Music Therapy is the prescribed use of music and music related techniques to assist and motivate a person towards specific, nonmusical goals. Music therapists use their training to effect changes in the cognitive, physical, communication, social, and emotional skills. This type of therapy utilizes music and music related activities to modify ineffective learning patterns, help to promote emotional, mental, social and physical growth and to develop non-musical goals. Music Therapy works as a creative, means of utilizing the popularity of music to aid people of all ages and abilities. It is considered an established health care profession that uses music to address physical, psychological, cognitive and social behavioral patterns. Music Therapy can positively affect both children and adults. Music Therapy can make the difference between isolation and interaction and has been proven in situations such as: depression, anger, pain, autism, stress, grief, loss, time management, motivation, growth, change, procrastination and improving communication as well as areas of medicine. Few can doubt music’s ability to influence our behavior. We turn to music to express our feelings. Music … “objectifies the sentience and desire, self consciousness and world-consciousness, emotions and moods…” (Langer 90). We sing lullabies to put our babies to sleep, and “Amazing Grace” to express our loss over a loved one. Favorite ballads express our love toward one another, while rap music often expresses built up anger.

Music Therapy offers proven benefits to its patients. It is well tolerated, inexpensive, easy, to manage and free of side effects. It enhances the effectiveness of both primary medical treatment and rehabilitation therapy, treating pain, anxiety and other illnesses. Every day it is applied in many health setting including operating and delivery rooms, along with private practice. “The simplest way of listening to music it to listen in the sensuous plane. It is the plane on which we hear music without thinking, without considering it in any way. One turns on the radio while doing something else and absent-mindedly bathes in the sound. A kind of brainless but attractive state of mind is engendered by the mere sound appeal of the music” (Copland 1), which explains why Music Therapy is such an easy and tolerated method by both healthcare professionals as well as their patients. Many professionals have acknowledged this information such as, “Members of the Research Group in Pediatric Anesthesiology at the Hospital for Sick Children in Paris and doctors in many American hospitals have used carefully selected types of music to reduce their patient’s dependency on tranquillizers” (Leymarie 218).
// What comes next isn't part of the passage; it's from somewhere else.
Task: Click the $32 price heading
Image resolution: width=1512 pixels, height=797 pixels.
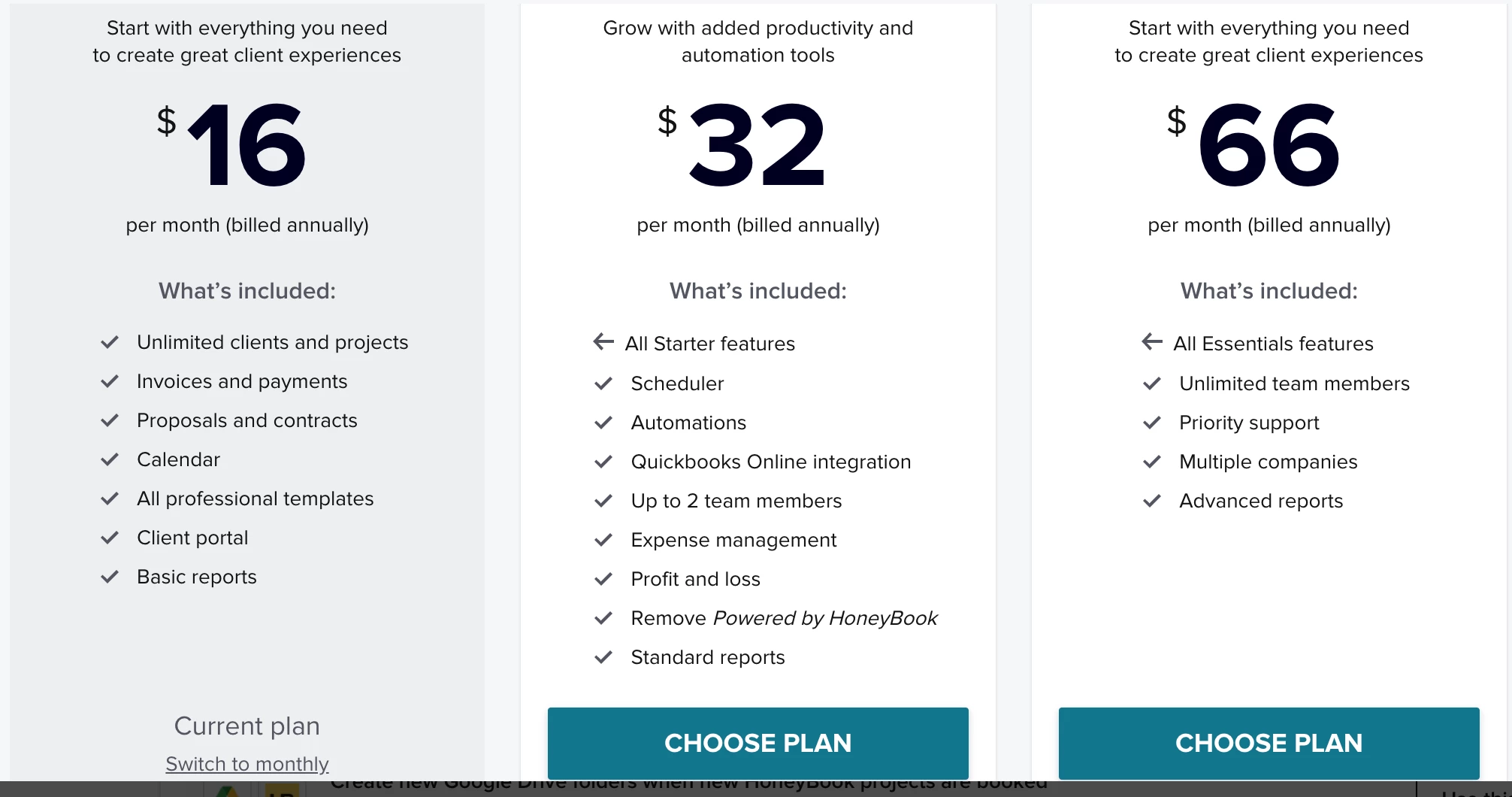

After all, musical eurhythmics enables the patient to be at peace with both him/herself as well as with the rest of the world (Leymarie 220), this practice of coordinating bodily movement as an aid to musical development.
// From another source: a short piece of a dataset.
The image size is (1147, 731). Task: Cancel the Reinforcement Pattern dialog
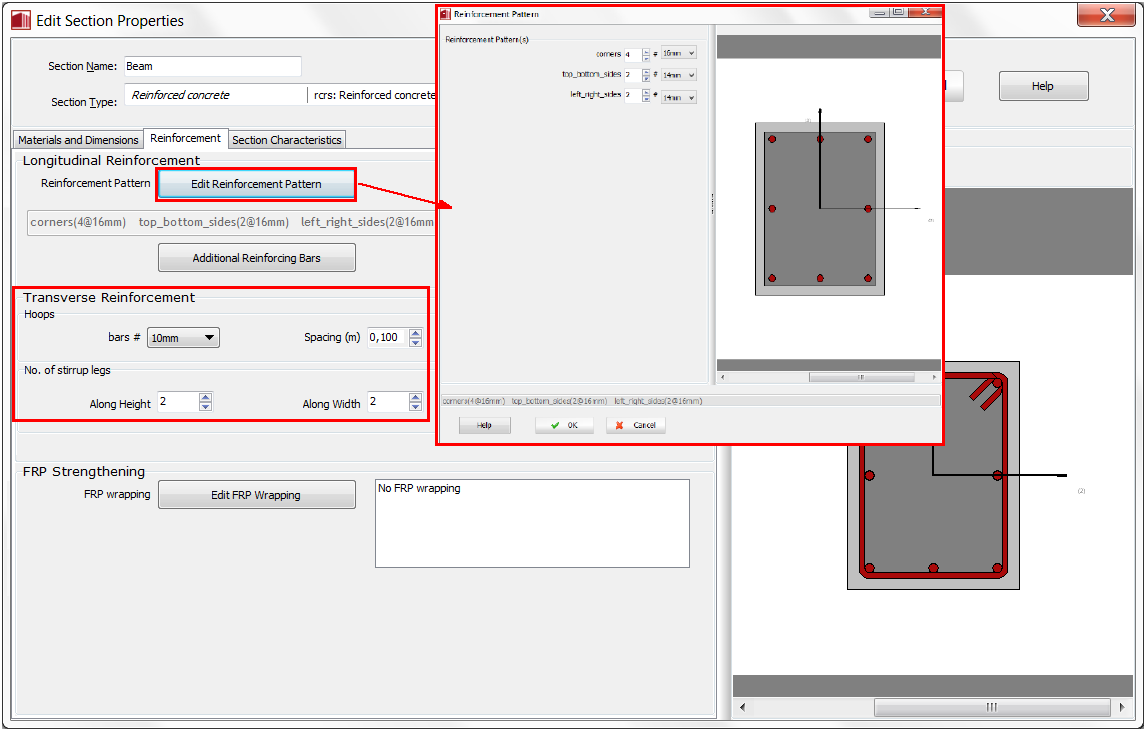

Although there is not yet a well-documented theory to explain how music therapy works, research shows that it reduces blood pressure, heart rate, respiration and body temperature. It benefits moods and seems able to improve immune and hormone function. In the March 2005 issue of the journal Medical Herald, Joanne Loewy writes of her experience at Beth Israel Hospital: “Rhythm is the first area that helps us understand the logic of medical Music therapy, because the heartbeat is the first thing that a doctor looks at to asses the physical parameters of the body” (Lauer 2). Although, this is merely a step to uncovering the mystery of Music Therapy, there is no doubt it is a step in the right direction.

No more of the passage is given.